Is Google a Scraper Website?

Daniel Kosir

10 years ago

Remember when Google released the Panda algorithm?

This was when content penalties were introduced, used primarily to eliminate scraper websites that would rip content from one website and put it on their own. This practice was frowned upon particularly because, often, these scraper websites would rank higher for that content than the original site or author. Since that time, it's been made clear that if you have duplicate content - essentially, if you're copying some other source - then you're going to feel Google's wrath.

Why, then, is it acceptable for Google to do the very thing they are telling everybody else not to do? Take a look at the below example. I typed in "search engine marketing" in the search bar, and these are the results I was given:

This is, by definition, what a scraper website does. Google has taken content directly from Wikipedia and put in on their search results page. And, it is ranking higher than Wikipedia, which is the original author of the content. How is this any different from what Google is penalizing other sites for doing?

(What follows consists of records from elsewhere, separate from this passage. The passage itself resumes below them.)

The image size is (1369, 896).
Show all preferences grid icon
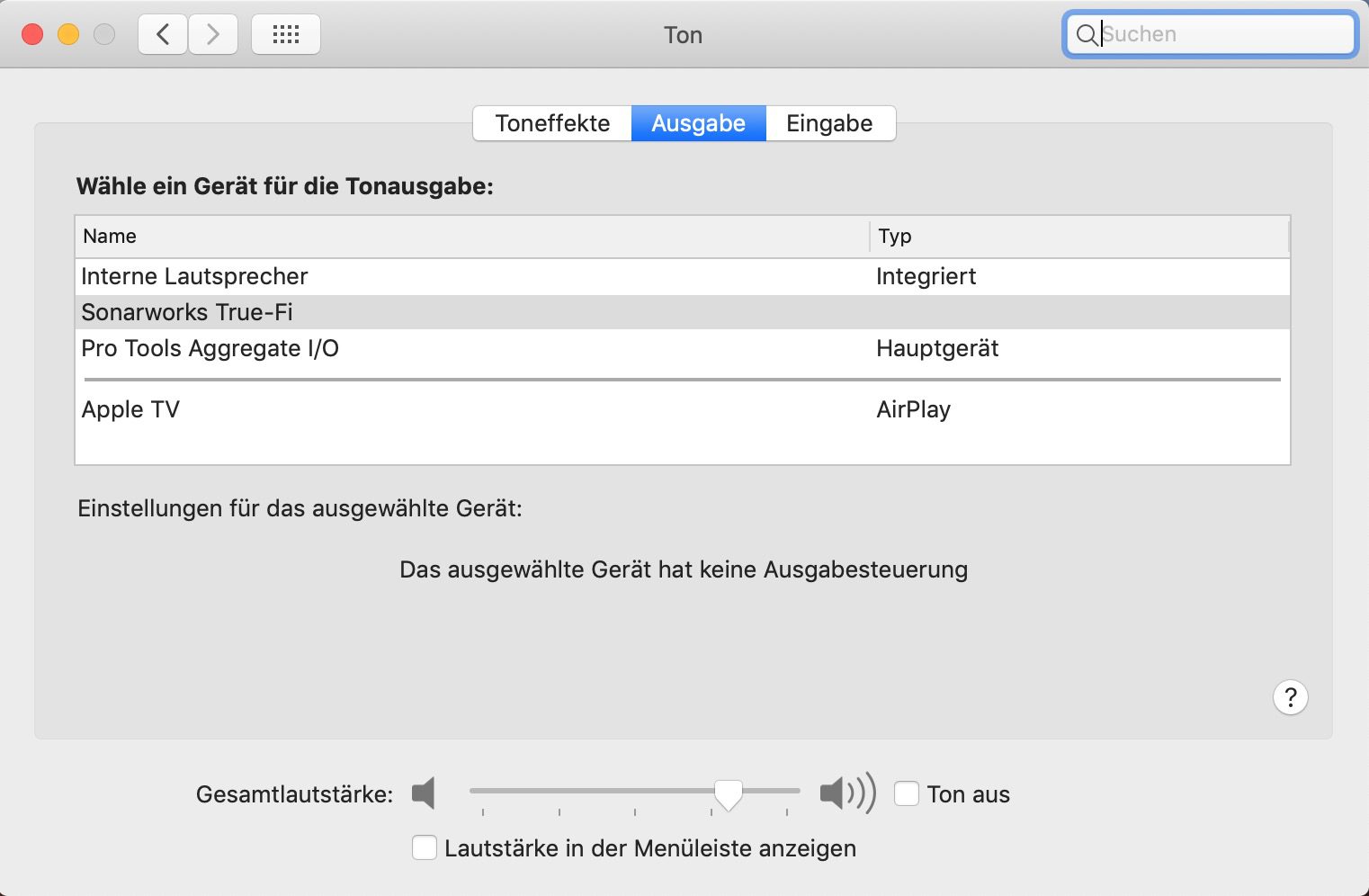coord(285,35)
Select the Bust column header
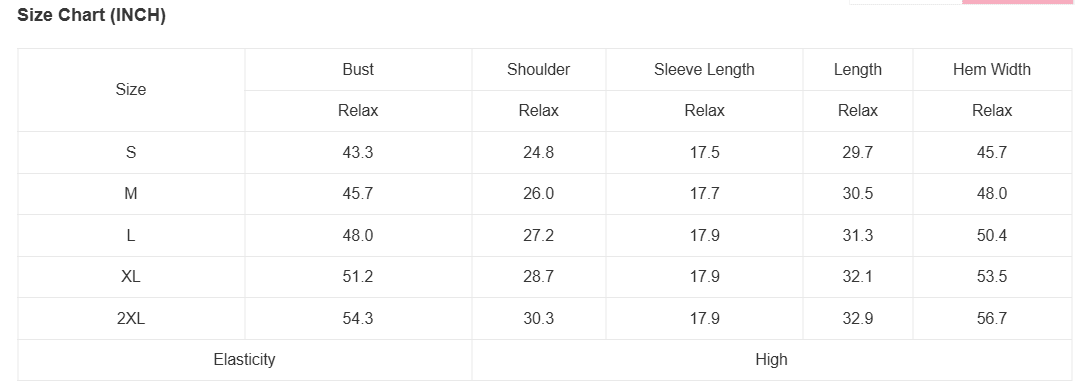This screenshot has height=382, width=1089. 358,69
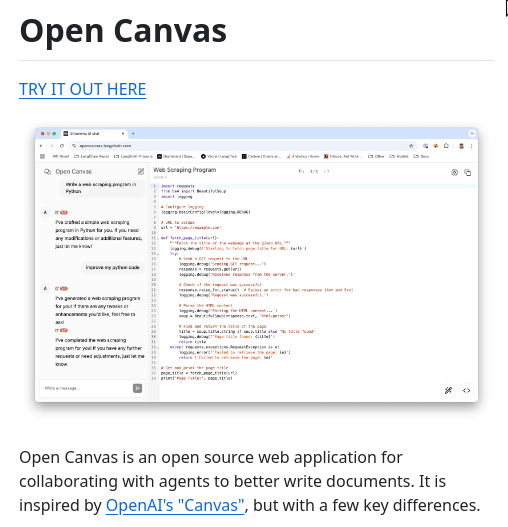Open the new browser tab plus button

[x=133, y=133]
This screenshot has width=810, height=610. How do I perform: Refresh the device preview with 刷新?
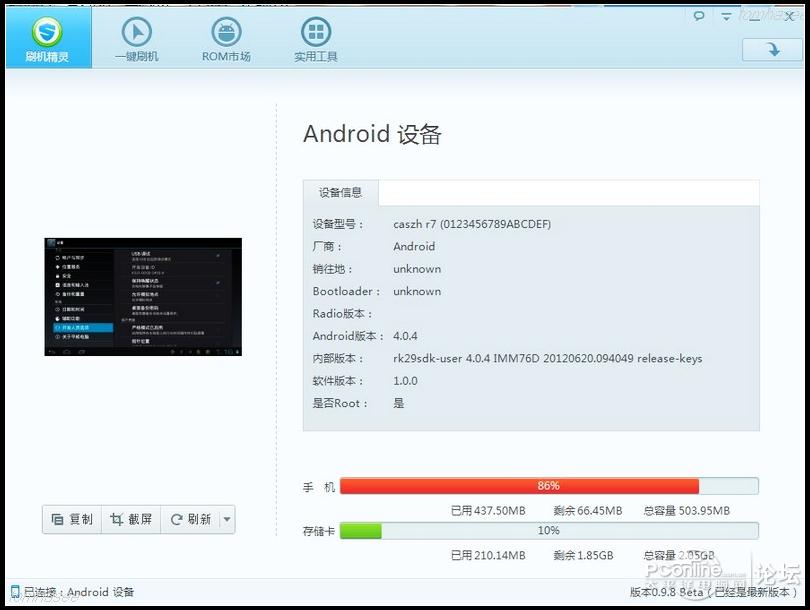tap(190, 519)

It could be said that Google is giving attribution where it's due, but this is a tenuous argument. Other websites that get penalized for duplicate content may very well provide attribution, but the fact is, they are still offering up duplicate content. And Google is doing the same, only nobody is holding it accountable.

The User Experience Argument

The content taken from other sites is becoming more prominent as Google increases the amount of web definitions (such as the example above), direct answers and Knowledge Graph answers it provides in their search results.

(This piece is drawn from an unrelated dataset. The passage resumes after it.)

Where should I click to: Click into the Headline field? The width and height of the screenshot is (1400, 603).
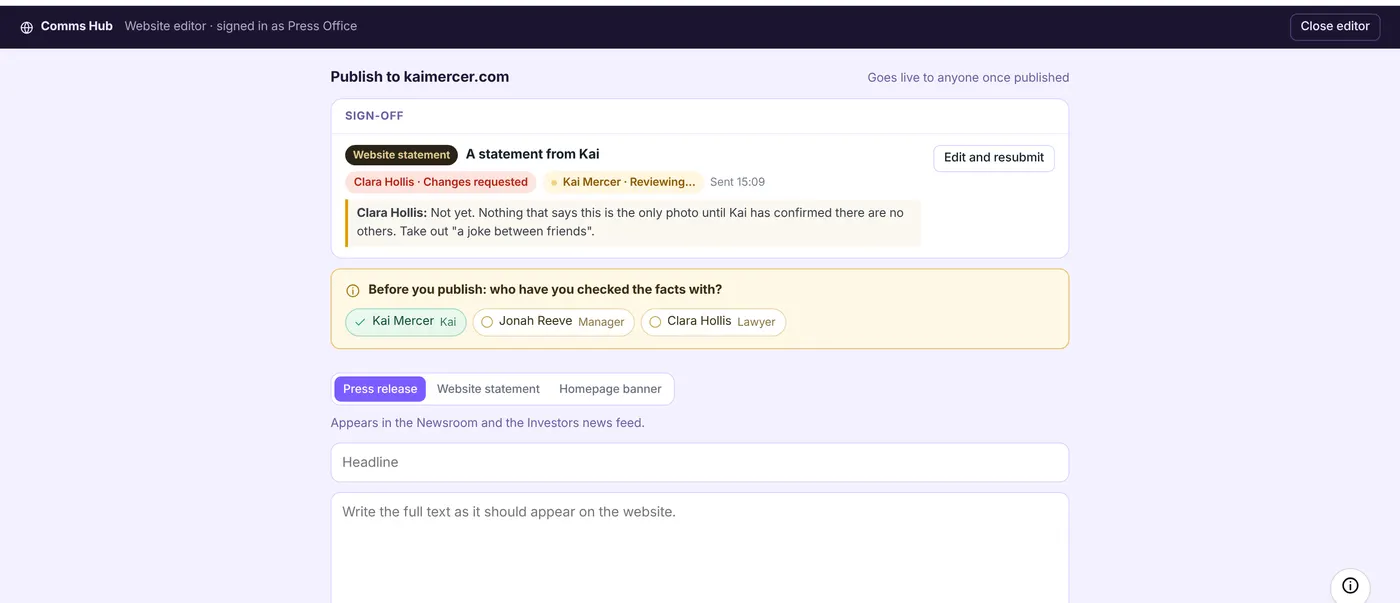tap(700, 462)
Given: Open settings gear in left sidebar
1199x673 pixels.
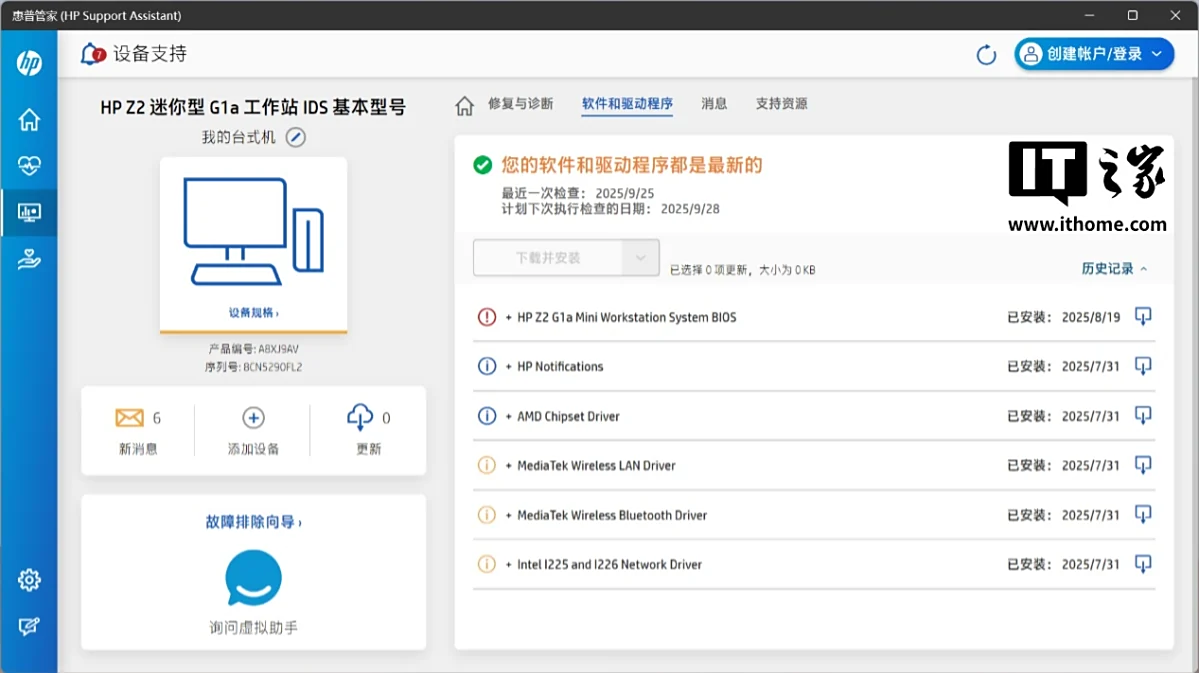Looking at the screenshot, I should click(29, 580).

In Google's eyes, this is a way to better serve its users with relevant results. And to be fair, this argument carries some validity. Sometimes, people just need a quick answer, and admittedly, I find this method of presenting search results is often useful.

But that doesn't mean it isn't hypocritical. It seems that the user experience argument is a convenient, self-serving excuse that allows Google to say "it's OK for us, but nobody else." Providing this kind of information on the search results page may indeed be useful for users, but the fact remains that it is scraped content - and Google penalizes scraped content.

A Breach Of Contract?

Perhaps more problematic is the fact that this practice can significantly harm websites that rely on Google as a source of traffic. The unspoken agreement between websites and search engines is predicated on a mutually-beneficial exchange: the latter fills their results pages based on content from the former, and the former benefits from the traffic they receive from their website being listed. The inclusion of direct answers, definitions and Knowledge Graph features breaches this agreement, because including such content directly on SERPs eliminates the need for users to click through to the original page. As a result, the sites from which the content originated are not receiving the traffic.

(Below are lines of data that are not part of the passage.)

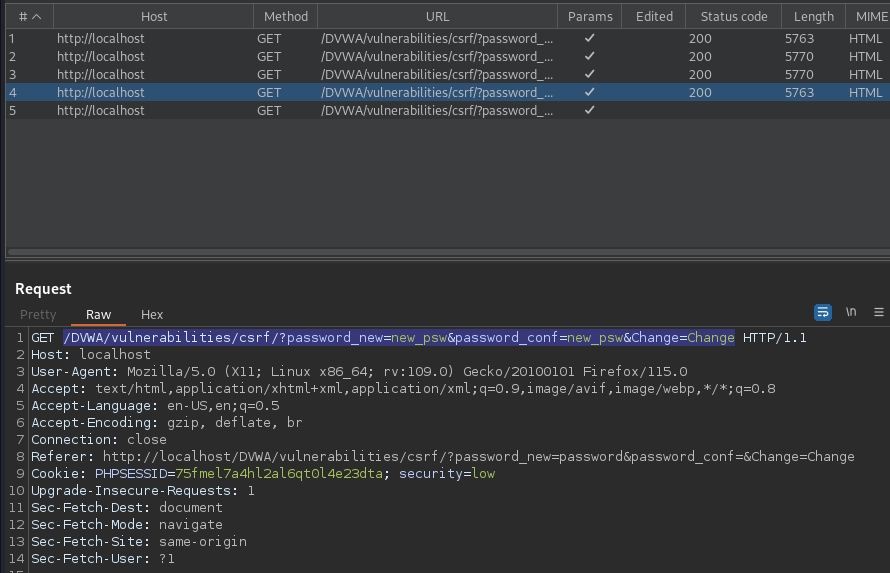The image size is (890, 573).
Task: Open the hamburger options menu in Request panel
Action: (x=879, y=312)
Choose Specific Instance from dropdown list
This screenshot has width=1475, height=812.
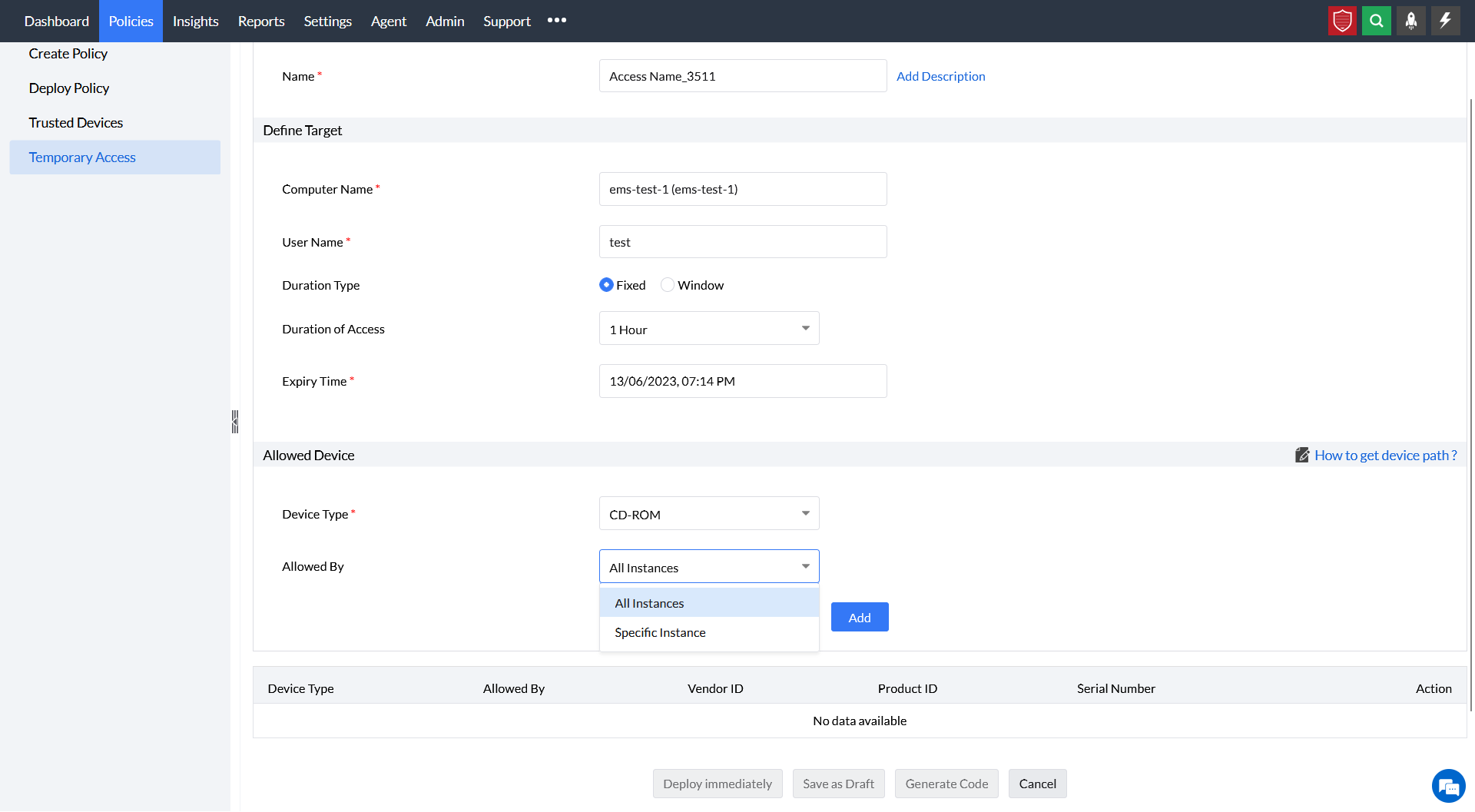tap(660, 632)
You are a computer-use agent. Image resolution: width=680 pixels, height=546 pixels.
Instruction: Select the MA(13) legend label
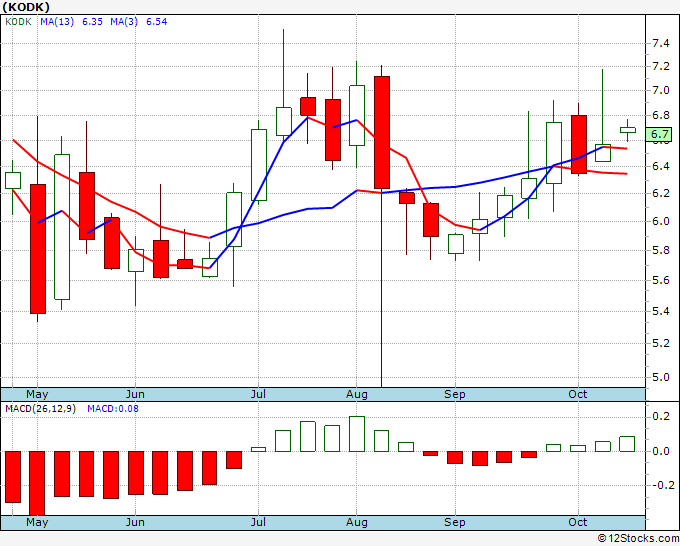[x=57, y=22]
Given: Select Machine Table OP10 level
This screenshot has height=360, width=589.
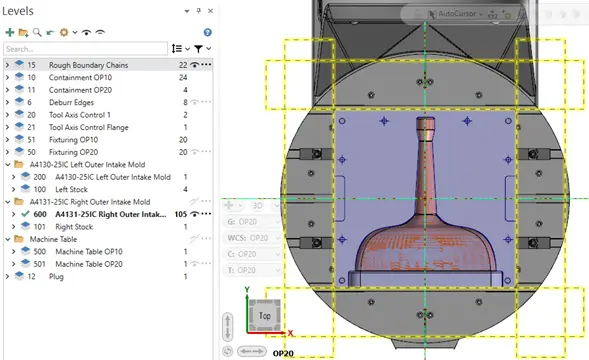Looking at the screenshot, I should tap(89, 251).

This has a variety of implications. When original lose the traffic coming in from search engines, they lose the opportunity to convert that traffic into leads, generate revenue from advertising, build brand recognition among users, and develop relationships with visitors. Essentially, the very reason that publishers originally wanted to be listed in SERPs is being circumvented.

Improved user experience or not, that doesn't sound like a fair exchange to me.